== Work instruction ==
The answer should be each line of the records that contains the word "computer"; please copy them all.

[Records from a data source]
^^^^^^^^

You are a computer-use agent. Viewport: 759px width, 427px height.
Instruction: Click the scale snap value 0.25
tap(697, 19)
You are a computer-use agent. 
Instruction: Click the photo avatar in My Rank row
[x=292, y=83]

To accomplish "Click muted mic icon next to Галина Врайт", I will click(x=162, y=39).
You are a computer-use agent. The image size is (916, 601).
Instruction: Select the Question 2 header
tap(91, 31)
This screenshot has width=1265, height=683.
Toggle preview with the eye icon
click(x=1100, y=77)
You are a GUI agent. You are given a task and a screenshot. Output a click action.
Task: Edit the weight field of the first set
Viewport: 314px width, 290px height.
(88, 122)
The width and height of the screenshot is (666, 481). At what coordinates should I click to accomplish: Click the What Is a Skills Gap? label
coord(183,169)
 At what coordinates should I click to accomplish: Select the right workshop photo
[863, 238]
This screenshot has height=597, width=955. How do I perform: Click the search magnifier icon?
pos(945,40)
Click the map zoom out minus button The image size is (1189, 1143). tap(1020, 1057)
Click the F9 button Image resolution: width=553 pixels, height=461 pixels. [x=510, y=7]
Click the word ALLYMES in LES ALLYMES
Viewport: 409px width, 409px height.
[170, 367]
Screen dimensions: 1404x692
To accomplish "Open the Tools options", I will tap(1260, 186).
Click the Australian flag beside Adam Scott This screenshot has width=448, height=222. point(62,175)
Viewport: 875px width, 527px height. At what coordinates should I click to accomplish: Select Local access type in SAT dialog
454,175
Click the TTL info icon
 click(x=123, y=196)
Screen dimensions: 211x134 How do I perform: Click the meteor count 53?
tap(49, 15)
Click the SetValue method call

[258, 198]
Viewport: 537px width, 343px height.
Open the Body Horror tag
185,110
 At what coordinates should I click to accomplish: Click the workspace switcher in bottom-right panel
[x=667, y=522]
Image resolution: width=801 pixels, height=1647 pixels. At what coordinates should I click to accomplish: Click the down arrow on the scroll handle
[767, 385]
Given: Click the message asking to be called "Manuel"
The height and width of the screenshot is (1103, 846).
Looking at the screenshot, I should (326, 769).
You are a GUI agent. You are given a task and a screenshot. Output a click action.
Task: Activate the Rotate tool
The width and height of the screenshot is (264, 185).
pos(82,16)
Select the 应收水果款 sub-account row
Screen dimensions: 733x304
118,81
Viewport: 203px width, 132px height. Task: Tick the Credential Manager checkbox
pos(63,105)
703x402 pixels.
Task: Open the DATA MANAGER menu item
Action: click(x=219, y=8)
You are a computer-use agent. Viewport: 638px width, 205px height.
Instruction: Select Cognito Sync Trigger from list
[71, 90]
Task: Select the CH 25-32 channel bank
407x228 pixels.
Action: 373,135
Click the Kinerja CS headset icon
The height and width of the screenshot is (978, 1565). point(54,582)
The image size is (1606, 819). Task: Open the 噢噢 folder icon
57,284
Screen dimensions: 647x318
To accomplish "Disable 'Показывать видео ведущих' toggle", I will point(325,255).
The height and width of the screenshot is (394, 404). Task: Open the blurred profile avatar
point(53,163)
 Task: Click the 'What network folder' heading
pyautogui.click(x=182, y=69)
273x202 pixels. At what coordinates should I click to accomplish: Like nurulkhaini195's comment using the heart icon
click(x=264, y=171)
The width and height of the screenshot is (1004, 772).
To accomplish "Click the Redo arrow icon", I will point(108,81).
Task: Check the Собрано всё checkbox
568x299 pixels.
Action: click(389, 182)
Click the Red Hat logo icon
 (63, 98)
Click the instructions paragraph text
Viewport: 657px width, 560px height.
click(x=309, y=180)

^^^^^^^^

== Final answer ==
You are a computer-use agent. Viewport: 759px width, 427px height.
You are a computer-use agent. 
You are a computer-use agent. The image size is (916, 601).
You are a computer-use agent. Viewport: 638px width, 205px height.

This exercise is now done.